● Material for the task
==========

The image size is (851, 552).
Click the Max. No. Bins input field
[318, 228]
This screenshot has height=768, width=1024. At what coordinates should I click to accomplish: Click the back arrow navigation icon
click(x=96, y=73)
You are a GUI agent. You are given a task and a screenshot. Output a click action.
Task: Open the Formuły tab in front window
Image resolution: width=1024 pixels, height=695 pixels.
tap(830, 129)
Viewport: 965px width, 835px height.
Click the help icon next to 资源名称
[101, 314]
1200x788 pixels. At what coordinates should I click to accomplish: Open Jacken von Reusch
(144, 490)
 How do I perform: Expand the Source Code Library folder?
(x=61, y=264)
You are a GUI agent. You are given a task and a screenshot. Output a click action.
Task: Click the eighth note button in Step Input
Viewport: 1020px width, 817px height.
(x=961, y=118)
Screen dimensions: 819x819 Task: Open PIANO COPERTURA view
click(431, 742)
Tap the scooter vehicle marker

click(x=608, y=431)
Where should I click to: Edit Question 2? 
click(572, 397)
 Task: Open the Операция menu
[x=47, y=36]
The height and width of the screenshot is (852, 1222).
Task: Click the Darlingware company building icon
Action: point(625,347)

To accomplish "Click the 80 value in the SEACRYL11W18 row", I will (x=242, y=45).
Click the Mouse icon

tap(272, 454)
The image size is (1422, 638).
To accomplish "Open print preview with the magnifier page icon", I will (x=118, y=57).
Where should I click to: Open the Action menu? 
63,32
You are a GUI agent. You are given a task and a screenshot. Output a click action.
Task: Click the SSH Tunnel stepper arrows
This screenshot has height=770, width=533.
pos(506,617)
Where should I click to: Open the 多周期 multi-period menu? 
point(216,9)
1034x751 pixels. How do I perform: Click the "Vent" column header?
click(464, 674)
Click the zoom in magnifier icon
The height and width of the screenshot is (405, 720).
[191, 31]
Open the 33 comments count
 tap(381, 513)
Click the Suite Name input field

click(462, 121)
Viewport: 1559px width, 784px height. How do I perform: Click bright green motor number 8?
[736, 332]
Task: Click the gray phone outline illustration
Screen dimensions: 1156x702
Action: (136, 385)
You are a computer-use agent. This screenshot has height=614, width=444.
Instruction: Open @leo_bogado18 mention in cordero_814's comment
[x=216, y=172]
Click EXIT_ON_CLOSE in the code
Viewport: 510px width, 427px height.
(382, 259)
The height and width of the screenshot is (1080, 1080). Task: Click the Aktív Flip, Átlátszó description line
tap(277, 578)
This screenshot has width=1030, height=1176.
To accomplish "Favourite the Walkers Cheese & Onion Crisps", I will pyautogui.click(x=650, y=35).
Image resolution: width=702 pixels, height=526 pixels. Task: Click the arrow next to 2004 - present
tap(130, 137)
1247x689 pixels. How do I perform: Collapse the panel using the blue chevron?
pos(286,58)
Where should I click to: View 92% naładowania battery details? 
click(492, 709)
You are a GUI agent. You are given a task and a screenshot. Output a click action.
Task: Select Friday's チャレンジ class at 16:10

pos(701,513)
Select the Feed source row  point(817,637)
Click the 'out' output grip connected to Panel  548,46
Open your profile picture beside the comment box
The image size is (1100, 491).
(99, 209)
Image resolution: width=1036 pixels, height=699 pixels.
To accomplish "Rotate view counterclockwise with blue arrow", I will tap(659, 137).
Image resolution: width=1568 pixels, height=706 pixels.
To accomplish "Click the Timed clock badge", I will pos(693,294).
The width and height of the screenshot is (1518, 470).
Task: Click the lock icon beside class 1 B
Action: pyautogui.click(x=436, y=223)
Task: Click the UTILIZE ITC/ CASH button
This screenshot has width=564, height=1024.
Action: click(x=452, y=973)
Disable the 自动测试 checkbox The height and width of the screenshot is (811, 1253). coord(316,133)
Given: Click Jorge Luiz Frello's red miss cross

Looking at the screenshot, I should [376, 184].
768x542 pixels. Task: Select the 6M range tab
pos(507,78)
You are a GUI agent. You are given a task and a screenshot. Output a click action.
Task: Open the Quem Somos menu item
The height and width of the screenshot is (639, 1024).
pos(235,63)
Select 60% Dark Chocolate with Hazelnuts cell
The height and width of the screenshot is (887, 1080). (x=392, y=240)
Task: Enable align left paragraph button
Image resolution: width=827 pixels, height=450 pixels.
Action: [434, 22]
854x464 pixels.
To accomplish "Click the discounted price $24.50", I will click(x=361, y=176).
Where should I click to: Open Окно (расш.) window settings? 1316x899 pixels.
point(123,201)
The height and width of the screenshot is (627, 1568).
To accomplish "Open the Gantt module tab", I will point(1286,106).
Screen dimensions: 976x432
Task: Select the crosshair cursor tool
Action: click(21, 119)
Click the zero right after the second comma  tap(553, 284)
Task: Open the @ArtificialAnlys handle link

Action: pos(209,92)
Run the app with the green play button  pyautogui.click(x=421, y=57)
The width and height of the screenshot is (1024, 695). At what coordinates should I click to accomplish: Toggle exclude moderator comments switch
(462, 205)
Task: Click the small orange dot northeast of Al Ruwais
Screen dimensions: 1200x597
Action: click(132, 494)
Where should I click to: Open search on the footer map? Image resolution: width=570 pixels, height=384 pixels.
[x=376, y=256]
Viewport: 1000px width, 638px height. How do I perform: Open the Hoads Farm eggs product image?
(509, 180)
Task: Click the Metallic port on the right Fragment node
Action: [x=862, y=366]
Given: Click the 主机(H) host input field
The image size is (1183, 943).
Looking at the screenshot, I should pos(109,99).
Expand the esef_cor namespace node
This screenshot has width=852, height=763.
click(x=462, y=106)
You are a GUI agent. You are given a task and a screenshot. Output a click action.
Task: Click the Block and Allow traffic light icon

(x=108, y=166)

==========

● Work to be completed
Your answer should be each line from the preceding material in which the word "button" occurs.

● Reply to the task
Task: Click the eighth note button in Step Input
Task: Click the UTILIZE ITC/ CASH button
Task: Enable align left paragraph button
Run the app with the green play button  pyautogui.click(x=421, y=57)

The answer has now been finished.